### Set task:
Rewrite every line of the material below as a numbered list, leaving out the blank lines.

### Records supplied:
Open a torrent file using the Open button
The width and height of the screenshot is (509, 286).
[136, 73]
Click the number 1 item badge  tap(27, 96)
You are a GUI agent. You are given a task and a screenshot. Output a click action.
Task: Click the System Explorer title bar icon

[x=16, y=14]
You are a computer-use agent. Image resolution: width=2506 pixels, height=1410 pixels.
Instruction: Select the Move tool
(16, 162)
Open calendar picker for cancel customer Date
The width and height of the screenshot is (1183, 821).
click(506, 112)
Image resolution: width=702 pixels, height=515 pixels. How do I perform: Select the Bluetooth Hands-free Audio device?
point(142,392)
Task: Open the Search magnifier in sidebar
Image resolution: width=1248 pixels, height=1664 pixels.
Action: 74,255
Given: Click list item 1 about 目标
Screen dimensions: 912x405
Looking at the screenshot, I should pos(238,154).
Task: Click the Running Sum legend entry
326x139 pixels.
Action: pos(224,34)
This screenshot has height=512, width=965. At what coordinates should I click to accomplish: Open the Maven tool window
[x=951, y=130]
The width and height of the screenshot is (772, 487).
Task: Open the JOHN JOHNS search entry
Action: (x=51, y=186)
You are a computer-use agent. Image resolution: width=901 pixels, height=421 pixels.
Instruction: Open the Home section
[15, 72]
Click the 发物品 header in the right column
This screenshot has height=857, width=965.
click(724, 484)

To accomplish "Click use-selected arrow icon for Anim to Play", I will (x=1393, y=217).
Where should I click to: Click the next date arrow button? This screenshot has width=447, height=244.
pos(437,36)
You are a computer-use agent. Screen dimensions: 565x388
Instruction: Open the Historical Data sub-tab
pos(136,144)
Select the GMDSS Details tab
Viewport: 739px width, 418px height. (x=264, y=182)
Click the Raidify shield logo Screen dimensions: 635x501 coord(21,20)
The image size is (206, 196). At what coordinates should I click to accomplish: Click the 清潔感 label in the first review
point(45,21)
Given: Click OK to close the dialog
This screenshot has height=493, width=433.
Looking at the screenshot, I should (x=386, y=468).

### Task output:
1. Open a torrent file using the Open button
2. The width and height of the screenshot is (509, 286).
3. [136, 73]
4. Click the number 1 item badge  tap(27, 96)
5. You are a GUI agent. You are given a task and a screenshot. Output a click action.
6. Task: Click the System Explorer title bar icon
7. [x=16, y=14]
8. You are a computer-use agent. Image resolution: width=2506 pixels, height=1410 pixels.
9. Instruction: Select the Move tool
10. (16, 162)
11. Open calendar picker for cancel customer Date
12. The width and height of the screenshot is (1183, 821).
13. click(506, 112)
14. Image resolution: width=702 pixels, height=515 pixels. How do I perform: Select the Bluetooth Hands-free Audio device?
15. point(142,392)
16. Task: Open the Search magnifier in sidebar
17. Image resolution: width=1248 pixels, height=1664 pixels.
18. Action: 74,255
19. Given: Click list item 1 about 目标
20. Screen dimensions: 912x405
21. Looking at the screenshot, I should pos(238,154).
22. Task: Click the Running Sum legend entry
23. 326x139 pixels.
24. Action: pos(224,34)
25. This screenshot has height=512, width=965. At what coordinates should I click to accomplish: Open the Maven tool window
26. [x=951, y=130]
27. The width and height of the screenshot is (772, 487).
28. Task: Open the JOHN JOHNS search entry
29. Action: (x=51, y=186)
30. You are a computer-use agent. Image resolution: width=901 pixels, height=421 pixels.
31. Instruction: Open the Home section
32. [15, 72]
33. Click the 发物品 header in the right column
34. This screenshot has height=857, width=965.
35. click(724, 484)
36. To accomplish "Click use-selected arrow icon for Anim to Play", I will (x=1393, y=217).
37. Where should I click to: Click the next date arrow button? This screenshot has width=447, height=244.
38. pos(437,36)
39. You are a computer-use agent. Screen dimensions: 565x388
40. Instruction: Open the Historical Data sub-tab
41. pos(136,144)
42. Select the GMDSS Details tab
43. Viewport: 739px width, 418px height. (x=264, y=182)
44. Click the Raidify shield logo Screen dimensions: 635x501 coord(21,20)
45. The image size is (206, 196). At what coordinates should I click to accomplish: Click the 清潔感 label in the first review
46. point(45,21)
47. Given: Click OK to close the dialog
48. This screenshot has height=493, width=433.
49. Looking at the screenshot, I should (x=386, y=468).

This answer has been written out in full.